Zur Dienstplanung im Krankenhaus gehören Dienstformen, Planungsfrist, Wunschverfahren, mögliche Änderungen, Arbeitszeiterfassung und Ausgleich. Zahlen sollten aus der konkreten Abteilung stammen und einen nachvollziehbaren Zeitraum abbilden.
Bei der Dienstplanung im Krankenhaus können Tarifverträge verbindliche Fristen, Belastungsgrenzen und Zuschläge vorgeben. HR muss deshalb prüfen, welcher Tarifvertrag sowie welche Betriebs- oder Dienstvereinbarung gilt.
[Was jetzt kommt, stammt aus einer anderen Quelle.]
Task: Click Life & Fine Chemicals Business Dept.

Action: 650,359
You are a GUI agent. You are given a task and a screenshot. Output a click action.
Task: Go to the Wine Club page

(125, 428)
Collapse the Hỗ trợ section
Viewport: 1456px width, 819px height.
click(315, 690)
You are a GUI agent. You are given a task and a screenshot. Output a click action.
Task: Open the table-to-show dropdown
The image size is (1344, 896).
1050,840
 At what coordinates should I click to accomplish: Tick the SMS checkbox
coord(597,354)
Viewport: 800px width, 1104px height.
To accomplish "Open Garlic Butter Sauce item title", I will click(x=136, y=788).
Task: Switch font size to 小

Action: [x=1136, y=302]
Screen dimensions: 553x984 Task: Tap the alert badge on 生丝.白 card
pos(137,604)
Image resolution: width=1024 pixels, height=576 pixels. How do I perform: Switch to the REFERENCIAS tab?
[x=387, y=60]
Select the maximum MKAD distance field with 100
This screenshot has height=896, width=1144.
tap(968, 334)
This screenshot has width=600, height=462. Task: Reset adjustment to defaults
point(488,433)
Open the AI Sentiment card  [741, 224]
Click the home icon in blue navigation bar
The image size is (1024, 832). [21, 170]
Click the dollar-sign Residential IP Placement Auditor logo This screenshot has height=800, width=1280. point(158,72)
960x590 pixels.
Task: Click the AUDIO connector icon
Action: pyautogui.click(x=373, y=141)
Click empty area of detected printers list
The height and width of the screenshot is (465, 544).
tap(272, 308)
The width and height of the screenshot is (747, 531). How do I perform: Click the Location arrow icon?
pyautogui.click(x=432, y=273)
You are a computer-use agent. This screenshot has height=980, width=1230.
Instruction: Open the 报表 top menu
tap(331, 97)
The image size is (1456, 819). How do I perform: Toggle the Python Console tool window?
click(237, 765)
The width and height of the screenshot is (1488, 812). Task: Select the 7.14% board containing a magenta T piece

Die Dienstplanung im Krankenhaus lässt sich mit Kennzahlen zu Vorlauf, Planänderungen, kurzfristigen Einsätzen, tatsächlicher Arbeitszeit und Überstunden belegen. Aussagen sollten auf Daten aus mehreren Monaten beruhen und abteilungsspezifisch sein.
- Institut für Qualitätsmessung und Evaluation und Marburger Bund (2025), MB-Monitor 2024, Ergebnisse der Mitgliederbefragung des Marburger Bundes, Berlin, marburger-bund.de… (zuletzt abgerufen am 31.07.2026)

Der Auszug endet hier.